» **Given instruction a**: List every measurement of time or distance that the forum post about the throttle jamming on the highway mentions.

» **Passage given**:
▼▼▼

Jump to content
SAU Community

Recommended Posts

I've had it in my head that I wanted to impress all comers at the NDSOC show and shine this year (in 3 days time). I built an sexy looking L28, sprayed my engine bay, and recently had the body sorted an resprayed as well.

Unfortunately, driving home from the painters on the highway tonight the throttle caught on some plastic under the dash and jammed open on full for about 5 seconds. Nothing seemed amiss till I reached my first red light 30kms later and the car stalled. Attempts to restart resulted in a very unhappy noise - the engine turning over, with the utter absence of a compression note.

I have been towed home and will have a look tomorrow. It seems the pistons and the valve train have got a divorce somehow, possibly in the form of a thrice dead harmonic balancer, or a stripped timing chain gear, or... I don't even want to know what.

BUMMER!

▲▲▲

» **Information provided**:
▼▼▼

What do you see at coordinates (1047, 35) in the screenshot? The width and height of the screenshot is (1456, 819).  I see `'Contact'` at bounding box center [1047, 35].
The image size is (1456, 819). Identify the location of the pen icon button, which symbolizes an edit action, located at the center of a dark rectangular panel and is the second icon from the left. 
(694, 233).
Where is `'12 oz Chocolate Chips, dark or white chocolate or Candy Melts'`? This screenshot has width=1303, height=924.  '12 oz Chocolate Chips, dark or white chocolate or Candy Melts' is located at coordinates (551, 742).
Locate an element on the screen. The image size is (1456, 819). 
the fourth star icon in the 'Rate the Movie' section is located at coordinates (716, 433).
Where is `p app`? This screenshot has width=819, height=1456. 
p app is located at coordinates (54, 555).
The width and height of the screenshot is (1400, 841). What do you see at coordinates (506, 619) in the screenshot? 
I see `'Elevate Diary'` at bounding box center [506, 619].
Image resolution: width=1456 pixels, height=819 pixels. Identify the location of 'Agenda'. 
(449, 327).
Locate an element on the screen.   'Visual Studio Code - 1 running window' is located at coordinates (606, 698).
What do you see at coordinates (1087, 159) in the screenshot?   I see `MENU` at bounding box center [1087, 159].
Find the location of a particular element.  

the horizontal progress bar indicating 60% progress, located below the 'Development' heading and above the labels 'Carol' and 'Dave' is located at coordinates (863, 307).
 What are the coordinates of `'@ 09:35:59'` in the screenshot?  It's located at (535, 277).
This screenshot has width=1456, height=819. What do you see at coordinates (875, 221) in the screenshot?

▲▲▲

» **Given instruction b**: In the rows, from the first row through the line containing "p app is located at coordinates (54, 555).", inclusive, change "screenshot" to "capture" and keep everything else the same. Return only those lines.

» **Expected output a**:
- 3 days
- about 5 seconds
- 30kms

» **Expected output b**:
What do you see at coordinates (1047, 35) in the capture? The width and height of the capture is (1456, 819).  I see `'Contact'` at bounding box center [1047, 35].
The image size is (1456, 819). Identify the location of the pen icon button, which symbolizes an edit action, located at the center of a dark rectangular panel and is the second icon from the left. 
(694, 233).
Where is `'12 oz Chocolate Chips, dark or white chocolate or Candy Melts'`? This capture has width=1303, height=924.  '12 oz Chocolate Chips, dark or white chocolate or Candy Melts' is located at coordinates (551, 742).
Locate an element on the screen. The image size is (1456, 819). 
the fourth star icon in the 'Rate the Movie' section is located at coordinates (716, 433).
Where is `p app`? This capture has width=819, height=1456. 
p app is located at coordinates (54, 555).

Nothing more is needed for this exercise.